É indevida a fixação, nos editais de licitação, de percentuais, ainda que mínimos, para encargos sociais e trabalhistas. A Administração Pública não está vinculada ao cumprimento de cláusulas de convenções coletivas de trabalho, excetuadas as alusivas às obrigações trabalhistas.

Representação formulada por sociedade empresária em face de pregão presencial realizado pelo Serviço Nacional de Aprendizagem Comercial – Administração Regional em Sergipe (Senac/SE), tendo por objeto a prestação de serviços de limpeza e conservação, apontara possíveis irregularidades no certame e na execução contratual, dentre as quais adoção de percentuais de encargos sociais inferiores ao limite mínimo fixado na Convenção Coletiva de Trabalho.
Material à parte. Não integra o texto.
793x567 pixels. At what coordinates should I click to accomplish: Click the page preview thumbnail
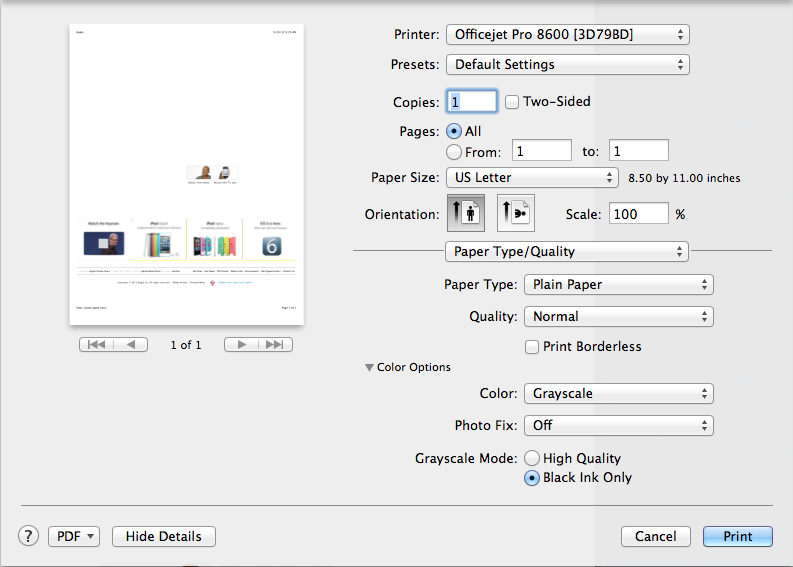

Quanto a esse ponto, o relator registrou que “de acordo com o entendimento predominante no TCU, é indevida a fixação de percentual para encargos sociais e trabalhistas”. Nesse sentido, expôs o entendimento do TCU sobre a matéria, veiculado na relatoria do Acórdão 1407/2014 – Plenário, no sentido de que a Administração Pública não está obrigada ao cumprimento de cláusulas de convenções coletivas de trabalho, exceto no que respeita às obrigações trabalhistas. No caso concreto, assinalou que a proposta da empresa vencedora contemplara 77,06% de encargos sociais e trabalhistas, enquanto a Convenção Coletiva vigente previra 85,41%, o que, “no entendimento desta Corte, não representa irregularidade, tendo em vista que a administração pública não está vinculada ao cumprimento de cláusulas de Convenções Coletivas de Trabalho, excetuadas as alusivas às obrigações trabalhistas”. Ademais, destacou que o edital não fixara percentuais mínimos de encargos, conforme sugerira o representante, não havendo, portanto, na execução contratual, qualquer violação ao instrumento convocatório. Nesses termos, acolheu o Plenário a proposta da relatoria, para considerar parcialmente procedente a Representação, expedindo determinações para o saneamento das falhas identificadas. Acórdão 5151/2014-Segunda Câmara, TC 003.603/2014-8, relator Ministro-Substituto Augusto Sherman Cavalcanti, 23.9.2014.